Only some lines are wanted. Transcribe, exactly, the lines below from the line with "Image resolution: width=1307" up to and including the line with "Open a new tab".

(Records from a data source)
Start of Block
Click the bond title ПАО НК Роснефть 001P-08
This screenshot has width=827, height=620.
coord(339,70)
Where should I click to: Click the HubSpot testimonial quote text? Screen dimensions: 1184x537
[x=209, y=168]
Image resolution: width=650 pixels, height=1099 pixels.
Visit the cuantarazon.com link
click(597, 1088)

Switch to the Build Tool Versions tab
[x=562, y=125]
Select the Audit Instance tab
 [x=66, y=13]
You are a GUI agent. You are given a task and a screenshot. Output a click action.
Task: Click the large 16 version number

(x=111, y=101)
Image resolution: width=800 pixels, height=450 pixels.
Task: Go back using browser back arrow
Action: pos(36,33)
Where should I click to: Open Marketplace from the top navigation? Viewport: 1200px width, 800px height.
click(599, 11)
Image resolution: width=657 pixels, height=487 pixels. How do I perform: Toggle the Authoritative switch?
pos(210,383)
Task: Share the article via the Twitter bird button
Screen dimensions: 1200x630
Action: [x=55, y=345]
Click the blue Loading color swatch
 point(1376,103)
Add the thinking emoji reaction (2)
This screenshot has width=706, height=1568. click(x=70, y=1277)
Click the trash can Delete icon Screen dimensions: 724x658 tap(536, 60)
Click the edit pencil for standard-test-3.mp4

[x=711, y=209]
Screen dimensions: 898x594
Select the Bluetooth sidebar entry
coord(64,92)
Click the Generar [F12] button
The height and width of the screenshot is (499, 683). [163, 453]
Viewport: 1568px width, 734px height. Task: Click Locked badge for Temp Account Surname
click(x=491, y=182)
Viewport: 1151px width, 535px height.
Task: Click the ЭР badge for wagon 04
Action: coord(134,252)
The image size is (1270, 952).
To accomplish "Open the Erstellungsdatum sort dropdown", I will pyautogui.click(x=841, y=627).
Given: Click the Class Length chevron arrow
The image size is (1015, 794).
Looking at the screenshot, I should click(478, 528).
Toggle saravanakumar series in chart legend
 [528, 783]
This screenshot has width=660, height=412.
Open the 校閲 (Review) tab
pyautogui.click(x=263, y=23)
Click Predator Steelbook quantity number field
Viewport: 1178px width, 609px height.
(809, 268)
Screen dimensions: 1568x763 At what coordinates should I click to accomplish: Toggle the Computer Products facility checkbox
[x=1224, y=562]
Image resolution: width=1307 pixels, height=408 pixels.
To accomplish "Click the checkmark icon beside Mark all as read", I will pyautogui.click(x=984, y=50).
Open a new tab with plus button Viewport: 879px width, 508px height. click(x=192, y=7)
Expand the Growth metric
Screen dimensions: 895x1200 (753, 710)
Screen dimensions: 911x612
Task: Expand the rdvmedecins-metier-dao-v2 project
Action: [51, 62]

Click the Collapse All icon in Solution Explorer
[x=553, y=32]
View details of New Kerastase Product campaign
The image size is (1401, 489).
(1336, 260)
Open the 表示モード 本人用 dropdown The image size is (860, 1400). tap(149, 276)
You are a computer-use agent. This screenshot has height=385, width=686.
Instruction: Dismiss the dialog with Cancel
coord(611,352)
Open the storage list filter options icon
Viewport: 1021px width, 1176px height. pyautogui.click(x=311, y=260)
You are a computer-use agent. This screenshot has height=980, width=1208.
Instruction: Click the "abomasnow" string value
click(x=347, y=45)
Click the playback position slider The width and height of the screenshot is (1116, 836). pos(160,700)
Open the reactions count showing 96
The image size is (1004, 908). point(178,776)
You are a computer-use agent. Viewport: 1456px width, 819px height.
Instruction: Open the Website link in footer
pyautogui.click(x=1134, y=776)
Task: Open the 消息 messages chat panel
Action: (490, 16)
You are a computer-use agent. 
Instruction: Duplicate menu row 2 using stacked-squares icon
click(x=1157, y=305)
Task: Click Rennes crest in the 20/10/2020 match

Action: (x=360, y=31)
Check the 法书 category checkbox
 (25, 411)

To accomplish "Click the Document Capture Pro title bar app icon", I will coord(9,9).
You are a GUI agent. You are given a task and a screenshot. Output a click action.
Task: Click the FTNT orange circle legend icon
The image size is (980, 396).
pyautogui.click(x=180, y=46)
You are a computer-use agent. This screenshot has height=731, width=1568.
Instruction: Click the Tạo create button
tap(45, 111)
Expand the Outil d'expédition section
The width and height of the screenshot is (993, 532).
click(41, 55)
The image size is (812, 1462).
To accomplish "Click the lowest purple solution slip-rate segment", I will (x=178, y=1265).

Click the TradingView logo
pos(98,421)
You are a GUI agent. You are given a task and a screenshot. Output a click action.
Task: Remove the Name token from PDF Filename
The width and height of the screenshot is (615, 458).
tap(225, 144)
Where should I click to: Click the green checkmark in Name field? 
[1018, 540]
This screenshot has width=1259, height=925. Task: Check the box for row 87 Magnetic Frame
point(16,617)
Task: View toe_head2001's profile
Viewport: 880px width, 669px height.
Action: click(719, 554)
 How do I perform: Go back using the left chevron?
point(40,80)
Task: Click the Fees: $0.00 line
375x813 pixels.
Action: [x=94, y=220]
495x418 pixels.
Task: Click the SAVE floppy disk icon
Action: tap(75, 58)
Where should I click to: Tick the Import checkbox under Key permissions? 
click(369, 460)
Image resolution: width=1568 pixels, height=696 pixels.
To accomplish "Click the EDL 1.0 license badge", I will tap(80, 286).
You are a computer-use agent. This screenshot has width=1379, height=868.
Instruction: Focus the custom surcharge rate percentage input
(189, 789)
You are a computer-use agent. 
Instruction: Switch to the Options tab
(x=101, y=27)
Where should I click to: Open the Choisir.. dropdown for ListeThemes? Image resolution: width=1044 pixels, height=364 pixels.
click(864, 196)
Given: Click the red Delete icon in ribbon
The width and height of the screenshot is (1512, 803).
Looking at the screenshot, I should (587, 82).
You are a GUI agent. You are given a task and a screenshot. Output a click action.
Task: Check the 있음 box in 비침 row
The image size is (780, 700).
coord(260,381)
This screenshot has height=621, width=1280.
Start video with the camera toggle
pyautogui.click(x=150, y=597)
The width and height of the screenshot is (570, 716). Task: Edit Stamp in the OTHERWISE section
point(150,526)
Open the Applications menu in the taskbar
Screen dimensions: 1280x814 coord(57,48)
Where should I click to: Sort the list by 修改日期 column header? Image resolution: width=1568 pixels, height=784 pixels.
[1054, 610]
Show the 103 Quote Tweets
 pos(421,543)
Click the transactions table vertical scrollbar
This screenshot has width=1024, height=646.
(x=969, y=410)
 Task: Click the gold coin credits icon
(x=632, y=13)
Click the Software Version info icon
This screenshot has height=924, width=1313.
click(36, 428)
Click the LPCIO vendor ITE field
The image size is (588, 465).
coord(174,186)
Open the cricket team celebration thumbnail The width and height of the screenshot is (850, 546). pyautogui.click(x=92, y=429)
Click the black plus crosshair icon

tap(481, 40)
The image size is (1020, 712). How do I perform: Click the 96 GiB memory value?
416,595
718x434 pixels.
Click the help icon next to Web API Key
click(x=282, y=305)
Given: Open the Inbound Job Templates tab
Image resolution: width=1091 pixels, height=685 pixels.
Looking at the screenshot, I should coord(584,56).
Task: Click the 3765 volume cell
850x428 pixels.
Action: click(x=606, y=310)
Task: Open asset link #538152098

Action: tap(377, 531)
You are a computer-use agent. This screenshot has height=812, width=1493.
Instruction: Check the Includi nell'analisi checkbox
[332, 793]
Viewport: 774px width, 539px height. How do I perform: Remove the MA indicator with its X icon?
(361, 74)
End of Block
■ Exercise result
Image resolution: width=1307 pixels, height=408 pixels.
To accomplish "Click the checkmark icon beside Mark all as read", I will pyautogui.click(x=984, y=50).
Open a new tab with plus button Viewport: 879px width, 508px height. click(x=192, y=7)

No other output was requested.